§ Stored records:
====================

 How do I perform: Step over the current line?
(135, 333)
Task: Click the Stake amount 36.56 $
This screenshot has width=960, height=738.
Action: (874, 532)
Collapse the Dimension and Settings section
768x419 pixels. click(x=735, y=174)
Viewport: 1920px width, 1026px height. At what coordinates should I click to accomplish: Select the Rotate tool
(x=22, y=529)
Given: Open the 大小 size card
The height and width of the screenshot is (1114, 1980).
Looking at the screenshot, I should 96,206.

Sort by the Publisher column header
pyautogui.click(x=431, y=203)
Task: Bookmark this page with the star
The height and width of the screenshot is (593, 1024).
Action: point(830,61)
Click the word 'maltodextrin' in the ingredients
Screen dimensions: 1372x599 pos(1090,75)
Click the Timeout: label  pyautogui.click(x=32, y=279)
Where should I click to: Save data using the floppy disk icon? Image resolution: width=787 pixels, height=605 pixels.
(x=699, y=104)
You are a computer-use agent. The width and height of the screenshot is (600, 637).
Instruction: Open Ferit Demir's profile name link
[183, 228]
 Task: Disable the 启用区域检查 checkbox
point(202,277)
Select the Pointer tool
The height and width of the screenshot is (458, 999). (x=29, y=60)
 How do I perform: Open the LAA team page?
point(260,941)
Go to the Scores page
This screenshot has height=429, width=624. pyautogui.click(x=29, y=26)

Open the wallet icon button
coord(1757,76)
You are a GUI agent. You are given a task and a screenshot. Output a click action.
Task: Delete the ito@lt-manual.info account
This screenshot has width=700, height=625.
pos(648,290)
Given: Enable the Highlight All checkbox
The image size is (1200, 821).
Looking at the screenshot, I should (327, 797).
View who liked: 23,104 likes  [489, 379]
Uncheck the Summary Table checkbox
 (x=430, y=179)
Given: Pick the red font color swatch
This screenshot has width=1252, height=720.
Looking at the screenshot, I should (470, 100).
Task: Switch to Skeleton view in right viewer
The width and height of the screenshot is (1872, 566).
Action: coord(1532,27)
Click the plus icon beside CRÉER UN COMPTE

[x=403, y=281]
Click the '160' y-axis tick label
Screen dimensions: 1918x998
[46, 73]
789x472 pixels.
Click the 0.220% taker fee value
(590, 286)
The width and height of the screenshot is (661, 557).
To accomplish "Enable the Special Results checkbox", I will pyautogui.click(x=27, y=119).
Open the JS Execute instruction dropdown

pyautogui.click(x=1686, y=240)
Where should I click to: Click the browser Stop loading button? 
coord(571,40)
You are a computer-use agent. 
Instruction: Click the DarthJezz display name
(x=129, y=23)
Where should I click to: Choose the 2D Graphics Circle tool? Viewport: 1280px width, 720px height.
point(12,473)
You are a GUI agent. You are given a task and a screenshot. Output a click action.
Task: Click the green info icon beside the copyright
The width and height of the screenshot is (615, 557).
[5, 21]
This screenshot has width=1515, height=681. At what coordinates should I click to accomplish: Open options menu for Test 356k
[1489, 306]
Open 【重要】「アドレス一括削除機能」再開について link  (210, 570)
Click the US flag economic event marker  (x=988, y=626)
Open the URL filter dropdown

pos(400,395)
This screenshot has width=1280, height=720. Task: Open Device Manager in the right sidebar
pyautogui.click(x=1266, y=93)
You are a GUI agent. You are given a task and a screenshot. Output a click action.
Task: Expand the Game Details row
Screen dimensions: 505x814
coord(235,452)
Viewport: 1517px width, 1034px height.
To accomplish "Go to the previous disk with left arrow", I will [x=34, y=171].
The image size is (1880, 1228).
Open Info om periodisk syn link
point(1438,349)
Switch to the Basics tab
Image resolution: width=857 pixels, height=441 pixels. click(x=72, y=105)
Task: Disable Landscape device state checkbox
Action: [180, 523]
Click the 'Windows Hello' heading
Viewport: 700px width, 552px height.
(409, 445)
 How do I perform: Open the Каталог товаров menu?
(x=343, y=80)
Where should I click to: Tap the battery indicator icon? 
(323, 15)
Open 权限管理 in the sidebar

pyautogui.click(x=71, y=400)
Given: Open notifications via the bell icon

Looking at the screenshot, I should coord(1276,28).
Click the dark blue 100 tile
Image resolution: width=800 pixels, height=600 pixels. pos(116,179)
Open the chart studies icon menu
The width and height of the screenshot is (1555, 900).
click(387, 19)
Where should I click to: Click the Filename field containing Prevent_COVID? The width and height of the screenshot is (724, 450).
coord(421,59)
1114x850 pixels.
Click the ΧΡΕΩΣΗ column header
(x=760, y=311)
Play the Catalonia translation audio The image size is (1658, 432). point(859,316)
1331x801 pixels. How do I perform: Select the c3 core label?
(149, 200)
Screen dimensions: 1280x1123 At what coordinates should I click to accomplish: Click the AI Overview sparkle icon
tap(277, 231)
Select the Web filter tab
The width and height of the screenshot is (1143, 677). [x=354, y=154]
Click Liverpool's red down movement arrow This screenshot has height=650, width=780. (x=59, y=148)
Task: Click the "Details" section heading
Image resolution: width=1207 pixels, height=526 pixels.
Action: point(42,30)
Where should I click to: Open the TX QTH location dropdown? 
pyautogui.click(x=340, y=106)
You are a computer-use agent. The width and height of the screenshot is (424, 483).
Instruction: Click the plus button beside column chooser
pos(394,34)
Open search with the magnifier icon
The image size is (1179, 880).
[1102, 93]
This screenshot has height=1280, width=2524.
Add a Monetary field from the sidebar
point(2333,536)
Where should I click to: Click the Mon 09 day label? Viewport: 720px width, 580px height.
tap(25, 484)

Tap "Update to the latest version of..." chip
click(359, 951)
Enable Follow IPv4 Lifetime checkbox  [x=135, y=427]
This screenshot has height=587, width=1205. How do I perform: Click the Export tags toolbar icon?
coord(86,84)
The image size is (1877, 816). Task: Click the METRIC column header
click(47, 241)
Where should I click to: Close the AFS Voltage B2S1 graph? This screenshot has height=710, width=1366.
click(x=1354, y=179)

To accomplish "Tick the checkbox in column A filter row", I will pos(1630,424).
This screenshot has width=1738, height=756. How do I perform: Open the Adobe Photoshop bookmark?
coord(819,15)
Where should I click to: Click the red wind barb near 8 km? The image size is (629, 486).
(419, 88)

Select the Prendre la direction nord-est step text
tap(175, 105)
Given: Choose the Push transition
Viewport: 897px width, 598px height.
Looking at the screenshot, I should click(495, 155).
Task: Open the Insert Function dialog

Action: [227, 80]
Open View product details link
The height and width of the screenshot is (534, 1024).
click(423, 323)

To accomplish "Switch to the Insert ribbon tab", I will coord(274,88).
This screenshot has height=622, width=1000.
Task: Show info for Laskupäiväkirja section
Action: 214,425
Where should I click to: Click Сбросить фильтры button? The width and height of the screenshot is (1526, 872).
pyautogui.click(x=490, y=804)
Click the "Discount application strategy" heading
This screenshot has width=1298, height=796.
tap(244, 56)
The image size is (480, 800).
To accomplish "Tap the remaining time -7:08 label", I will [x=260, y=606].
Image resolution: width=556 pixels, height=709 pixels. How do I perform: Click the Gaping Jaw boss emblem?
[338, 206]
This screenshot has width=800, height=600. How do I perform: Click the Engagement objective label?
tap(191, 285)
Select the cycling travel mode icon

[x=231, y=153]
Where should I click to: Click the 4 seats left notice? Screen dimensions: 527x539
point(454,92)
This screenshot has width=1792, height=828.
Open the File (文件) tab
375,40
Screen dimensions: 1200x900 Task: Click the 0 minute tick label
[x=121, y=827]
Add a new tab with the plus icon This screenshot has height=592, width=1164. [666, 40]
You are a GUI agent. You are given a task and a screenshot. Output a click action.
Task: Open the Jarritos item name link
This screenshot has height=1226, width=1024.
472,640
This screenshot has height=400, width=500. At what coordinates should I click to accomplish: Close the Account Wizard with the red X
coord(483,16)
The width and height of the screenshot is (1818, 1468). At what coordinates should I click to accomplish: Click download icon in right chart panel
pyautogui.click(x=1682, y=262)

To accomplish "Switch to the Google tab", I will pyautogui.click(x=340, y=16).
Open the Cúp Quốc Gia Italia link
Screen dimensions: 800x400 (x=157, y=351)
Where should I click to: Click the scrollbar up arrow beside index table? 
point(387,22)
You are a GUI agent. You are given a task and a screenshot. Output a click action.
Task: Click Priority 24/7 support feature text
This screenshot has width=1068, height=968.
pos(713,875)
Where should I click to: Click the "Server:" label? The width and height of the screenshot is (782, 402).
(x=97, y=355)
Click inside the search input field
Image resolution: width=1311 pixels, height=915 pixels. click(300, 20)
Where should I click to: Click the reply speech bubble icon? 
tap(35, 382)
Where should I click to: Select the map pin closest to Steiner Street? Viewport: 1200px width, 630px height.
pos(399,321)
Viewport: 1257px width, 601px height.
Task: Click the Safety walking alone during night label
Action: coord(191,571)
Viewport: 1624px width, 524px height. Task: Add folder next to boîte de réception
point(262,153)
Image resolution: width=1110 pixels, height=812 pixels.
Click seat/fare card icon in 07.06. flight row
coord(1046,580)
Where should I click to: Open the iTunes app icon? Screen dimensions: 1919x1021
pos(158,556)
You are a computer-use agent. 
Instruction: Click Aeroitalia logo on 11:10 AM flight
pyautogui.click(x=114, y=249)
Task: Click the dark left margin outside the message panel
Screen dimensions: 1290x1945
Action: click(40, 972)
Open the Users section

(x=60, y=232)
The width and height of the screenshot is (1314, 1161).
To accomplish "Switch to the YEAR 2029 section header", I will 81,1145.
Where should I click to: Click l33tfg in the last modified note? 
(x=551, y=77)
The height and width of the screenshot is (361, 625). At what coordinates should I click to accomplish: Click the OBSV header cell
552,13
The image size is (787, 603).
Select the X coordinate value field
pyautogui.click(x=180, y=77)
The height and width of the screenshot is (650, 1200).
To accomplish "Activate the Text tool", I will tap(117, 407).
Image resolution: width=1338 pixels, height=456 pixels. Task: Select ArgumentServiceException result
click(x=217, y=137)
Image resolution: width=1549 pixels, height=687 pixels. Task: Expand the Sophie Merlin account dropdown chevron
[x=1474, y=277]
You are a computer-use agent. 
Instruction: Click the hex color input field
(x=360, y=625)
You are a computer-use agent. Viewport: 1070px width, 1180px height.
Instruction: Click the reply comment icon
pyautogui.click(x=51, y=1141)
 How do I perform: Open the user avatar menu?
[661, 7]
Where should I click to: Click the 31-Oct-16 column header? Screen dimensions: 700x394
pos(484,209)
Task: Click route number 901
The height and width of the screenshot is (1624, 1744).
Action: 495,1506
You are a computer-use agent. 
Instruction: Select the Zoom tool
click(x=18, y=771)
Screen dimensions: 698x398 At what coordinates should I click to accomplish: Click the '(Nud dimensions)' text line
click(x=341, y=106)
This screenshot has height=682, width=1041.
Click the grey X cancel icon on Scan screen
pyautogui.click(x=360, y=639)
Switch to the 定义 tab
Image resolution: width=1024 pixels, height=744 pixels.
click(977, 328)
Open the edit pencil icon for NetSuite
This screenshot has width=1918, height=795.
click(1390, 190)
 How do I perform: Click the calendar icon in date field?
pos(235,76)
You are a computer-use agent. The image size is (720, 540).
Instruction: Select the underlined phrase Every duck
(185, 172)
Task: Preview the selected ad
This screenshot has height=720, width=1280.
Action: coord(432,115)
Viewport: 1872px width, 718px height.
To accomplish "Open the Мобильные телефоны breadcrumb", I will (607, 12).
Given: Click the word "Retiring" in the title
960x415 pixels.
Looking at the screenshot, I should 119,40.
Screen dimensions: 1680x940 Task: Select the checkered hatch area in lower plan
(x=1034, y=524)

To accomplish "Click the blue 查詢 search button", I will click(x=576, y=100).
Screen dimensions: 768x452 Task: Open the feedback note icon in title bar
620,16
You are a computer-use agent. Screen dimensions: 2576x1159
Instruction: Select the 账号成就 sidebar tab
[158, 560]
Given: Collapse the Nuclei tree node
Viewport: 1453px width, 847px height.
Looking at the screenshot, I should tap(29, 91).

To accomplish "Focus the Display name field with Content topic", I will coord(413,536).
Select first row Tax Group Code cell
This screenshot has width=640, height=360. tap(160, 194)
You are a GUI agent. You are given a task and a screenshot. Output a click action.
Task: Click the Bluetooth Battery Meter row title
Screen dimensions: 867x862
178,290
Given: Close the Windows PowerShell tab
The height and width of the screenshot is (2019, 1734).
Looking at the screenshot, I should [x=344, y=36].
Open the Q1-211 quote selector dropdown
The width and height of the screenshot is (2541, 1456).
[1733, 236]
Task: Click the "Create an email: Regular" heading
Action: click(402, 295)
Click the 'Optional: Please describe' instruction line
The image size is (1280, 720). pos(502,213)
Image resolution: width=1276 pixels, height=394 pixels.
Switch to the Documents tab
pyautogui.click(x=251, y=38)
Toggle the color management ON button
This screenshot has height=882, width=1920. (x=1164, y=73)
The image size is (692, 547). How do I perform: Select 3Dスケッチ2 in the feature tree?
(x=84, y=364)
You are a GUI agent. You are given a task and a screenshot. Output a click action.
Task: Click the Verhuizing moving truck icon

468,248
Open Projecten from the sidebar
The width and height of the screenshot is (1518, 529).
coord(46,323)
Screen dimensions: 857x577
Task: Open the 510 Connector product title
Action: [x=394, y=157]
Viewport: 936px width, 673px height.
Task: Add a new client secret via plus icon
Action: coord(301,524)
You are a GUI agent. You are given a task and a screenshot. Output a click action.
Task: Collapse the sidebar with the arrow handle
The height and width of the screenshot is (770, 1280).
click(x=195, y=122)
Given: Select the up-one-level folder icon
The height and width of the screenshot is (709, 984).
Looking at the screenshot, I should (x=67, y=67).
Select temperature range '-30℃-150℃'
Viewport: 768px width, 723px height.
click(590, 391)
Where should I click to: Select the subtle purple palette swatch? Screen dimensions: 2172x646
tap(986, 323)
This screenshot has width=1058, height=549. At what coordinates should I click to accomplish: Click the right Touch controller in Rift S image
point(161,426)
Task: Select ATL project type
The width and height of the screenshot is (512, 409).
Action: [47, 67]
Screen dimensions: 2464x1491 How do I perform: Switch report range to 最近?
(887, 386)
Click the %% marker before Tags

====================

§ Exercise prompt: Write out each line above that contains the word "marker".

§ Answer area:
Click the US flag economic event marker  (x=988, y=626)
Click the %% marker before Tags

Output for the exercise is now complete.